Accepted for publication June 25, 2007.

Article

Tumoral and Choroidal Vascularization. Differential Cellular Mechanisms Involving Plasminogen Activator Inhibitor Type I

Maud Jost^*, Catherine Maillard^*, Julie Lecomte^*, Vincent Lambert^*, Marc Tjwa, Pierre Blaise, Maria-Luz Alvarez Gonzalez^*, Khalid Bajou^*, Silvia Blacher^*, Patrick Motte, Chantal Humblet^¶, Marie Paule Defresne^¶, Marc Thiry^||, Francis Frankenne^*, André Gothot^**, Peter Carmeliet, Jean-Marie Rakic, Jean-Michel Foidart^*, and Agnès Noël^*@

From the Laboratories of Tumor and Development Biology,* and Histology,^¶ Centre de Recherche en Cancérologie Expérimentale (CRCE), Groupe Interdisciplinaire de Génoprotéomique Appliquée (GIGA-R), Center for Biomedical Integrative Genoproteomics, the Department of Life Sciences, Laboratory of Plant Cell Biology, the Laboratories of Cell and Tissue Biology^|| and Hematology,** and the Departments of Ophthalmology and Gynecology, Centre Hospitalier Universitaire, University of Liège, Liège; and the Center for Transgene Technology and Gene Therapy, Katholieke Universiteit Leuven, Leuven, Belgium

^@ To whom correspondence should be addressed.
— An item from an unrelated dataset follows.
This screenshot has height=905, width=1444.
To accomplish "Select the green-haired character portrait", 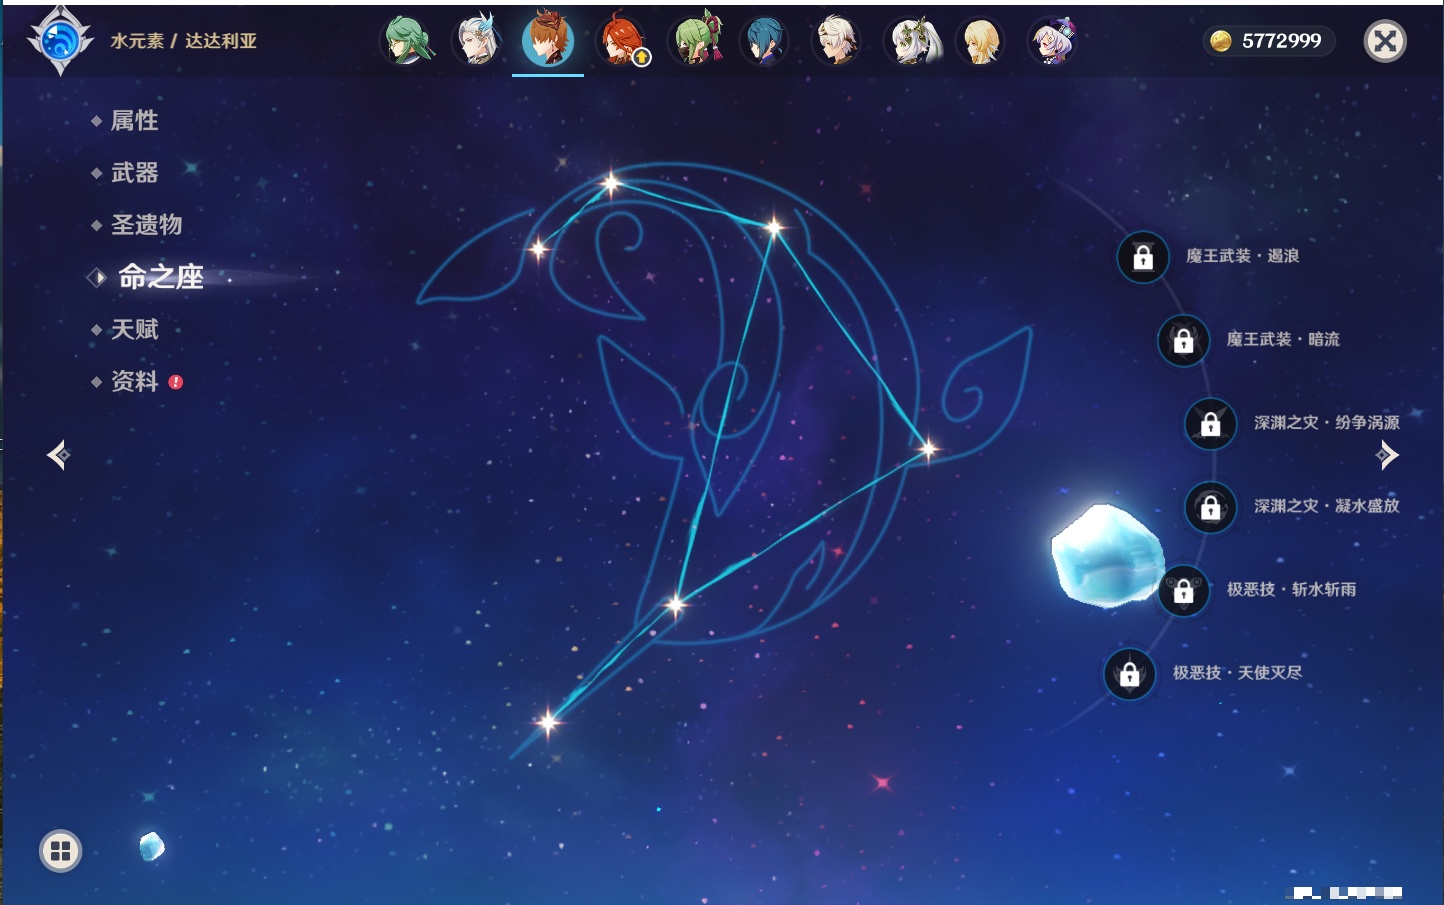I will tap(408, 41).
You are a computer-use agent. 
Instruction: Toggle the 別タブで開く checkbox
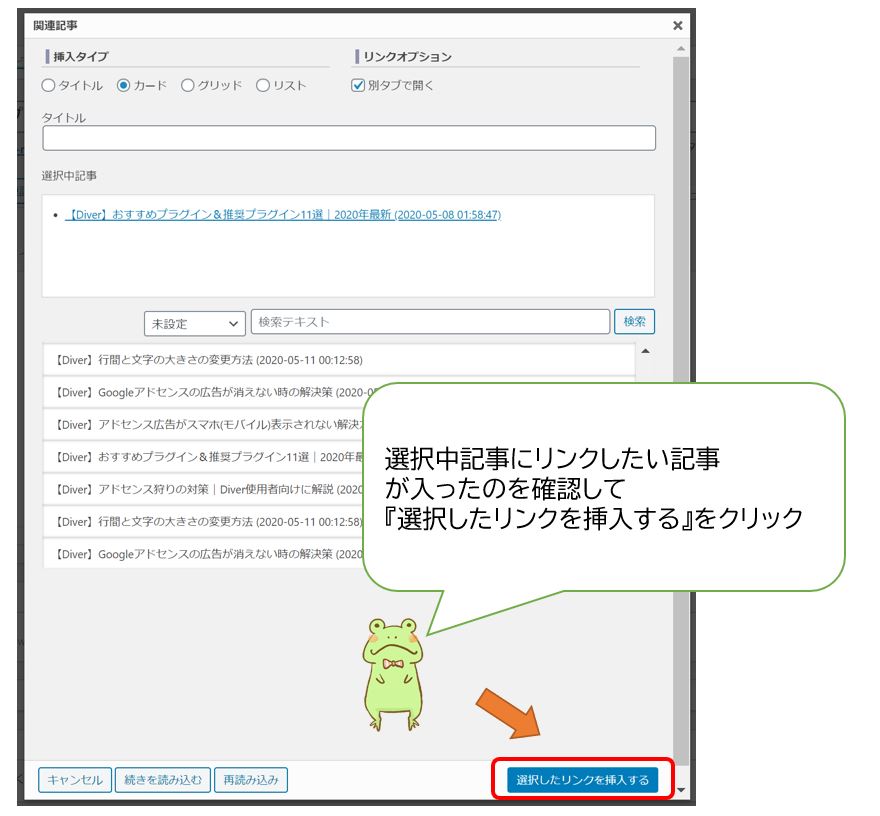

E-mail: agnes.noel{at}ulg.ac.be.

	Abstract

An adequate balance between serine proteases and their plasminogen activator inhibitor-1 (PAI-1) is critical for pathological angiogenesis. PAI-1 deficiency in mice is associated with impaired choroidal neovascularization (CNV) and tumoral angiogenesis. In the present work, we demonstrate unexpected differences in the contribution of bone marrow (BM)-derived cells in these two processes regulated by PAI-1. PAI-1^-/- mice grafted with BM-derived from wild-type mice were able to support laser-induced CNV formation but not skin carcinoma vascularization. Engraftment of irradiated wild-type mice with PAI-1^-/- BM prevented CNV formation, demonstrating the crucial role of PAI-1 delivered by BM-derived cells. In contrast, the transient infiltration of tumor transplants by local PAI-1-producing host cells rather than by BM cells was sufficient to rescue tumor growth and angiogenesis in PAI-1-deficient mice. These data identify PAI-1 as a molecular determinant of a local permissive soil for tumor angiogenesis. Altogether, the present study demonstrates that different cellular mechanisms contribute to PAI-1-regulated tumoral and CNV. PAI-1 contributes to BM-dependent choroidal vascularization and to BM-independent tumor growth and angiogenesis.